La Cassiopée produit également un mucus particulier contenant des cassiosomes — de minuscules amas remplis de cellules urticantes. Cela lui permet de « piquer à distance », même sans contact direct.

Des chercheurs ont également découvert qu'elle peut entrer dans un état semblable au sommeil la nuit, un comportement étonnamment évolué pour des animaux aussi simples, qui existent depuis avant l'ère des dinosaures. En dehors de la Cassiopée, plusieurs autres espèces de méduses sont présentes aux Philippines, et toutes ne piquent pas aussi fort qu'on pourrait le croire.

Cohabitation / Symbiose

  •  Elles hébergent des zooxanthelles pour leur énergie. Leur mucus peut immobiliser de petites proies. Certaines espèces dorment la nuit.

Conseils d'identification

  • Cloche orientée vers le bas, tentacules vers le haut. Souvent immobiles sur les fonds sableux peu profonds. Repérez leurs mouvements pulsatoires.

Poissons-clowns & Anémones de mer

Tous les poissons-clowns naissent mâles. Dans chaque groupe, l'individu le plus grand et dominant devient femelle. Si la femelle meurt, le mâle dominant entame immédiatement un processus naturel de changement de sexe et devient la nouvelle femelle — une hiérarchie fascinante qui maintient la stabilité du groupe.

Les poissons-clowns sont immunisés contre les piqûres de leur anémone hôte grâce à un revêtement muqueux spécial sur leur peau, qui empêche l'anémone de les reconnaître comme des proies. Chaque couple reproducteur revendique une seule anémone comme domicile exclusif, tandis que les autres poissons maintiennent une hiérarchie sociale stricte et attendent patiemment leur chance d'« évoluer ».
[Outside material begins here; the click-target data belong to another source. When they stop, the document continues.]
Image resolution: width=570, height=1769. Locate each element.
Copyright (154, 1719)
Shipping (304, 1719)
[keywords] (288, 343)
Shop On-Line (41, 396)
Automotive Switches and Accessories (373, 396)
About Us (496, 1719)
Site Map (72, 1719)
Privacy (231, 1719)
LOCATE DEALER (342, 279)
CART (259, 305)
Ils communiquent par des cliquetis rapides et de subtils mouvements corporels — un système social étonnamment complexe pour de si petits poissons.

Cohabitation / Symbiose

  • Relation mutualiste : l'anémone offre un abri, le poisson-clown nettoie et aère ses tentacules. Les autres poissons évitent les tentacules urticants.

 

Conseils d'identification

  •  Couleur orange/jaune avec 1 à 3 rayures blanches. Ils planent près des tentacules. On les trouve en paires ou en petits groupes familiaux.
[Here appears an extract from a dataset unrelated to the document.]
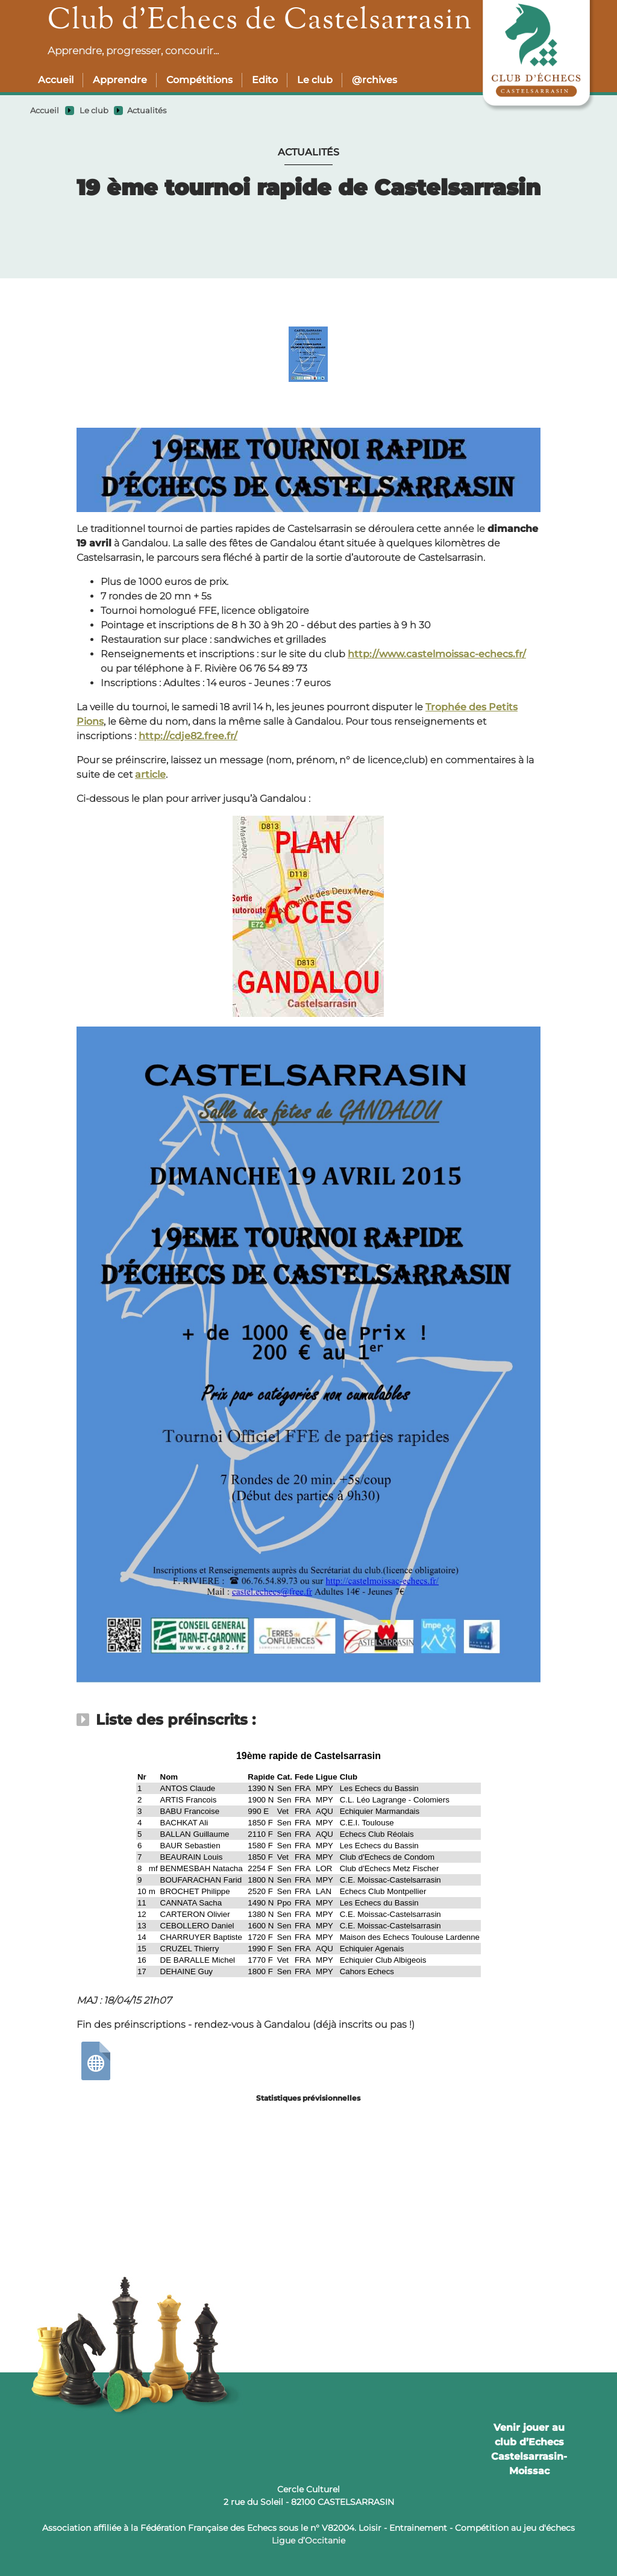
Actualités (146, 110)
Bancs de Carangues (Carangidae)

Les grands bancs de carangues se déplacent dans une synchronisation presque parfaite. En tournoyant, ils créent un « effet de cyclone » qui désoriente les prédateurs, rendant extrêmement difficile l'isolement d'un individu.

 

Cohabitation / Symbiose

  •  Le comportement en banc réduit le risque de prédation. Ils chassent souvent de plus petits poissons en eaux ouvertes.

Conseils d'identification

  •  Argentés, rapides, de taille moyenne à grande. Ils se déplacent en bancs serrés et coordonnés. Queue légèrement fourchue, corps fuselé.

Barracudas (Sphyraenidae)

Les barracudas sont des poissons prédateurs élancés, aux dents acérées et irrégulières, dotés d'une vision exceptionnelle leur permettant de détecter les reflets de lumière de leurs proies à plus de 20 mètres. Malgré leur apparence intimidante, ils attaquent rarement les plongeurs. Ils peuvent accélérer de 0 à 40 km/h en moins d'une seconde, ce qui en fait des prédateurs de tout premier plan sur le récif.

Cohabitation / Symbiose

  • Chasseurs solitaires. Ils maintiennent l'équilibre du récif en contrôlant les populations de petits poissons.

 

Conseils d'identification

  •  Corps long, fuselé, gris argenté. Dents acérées visibles dans la bouche ouverte. Souvent seuls ou en petits groupes.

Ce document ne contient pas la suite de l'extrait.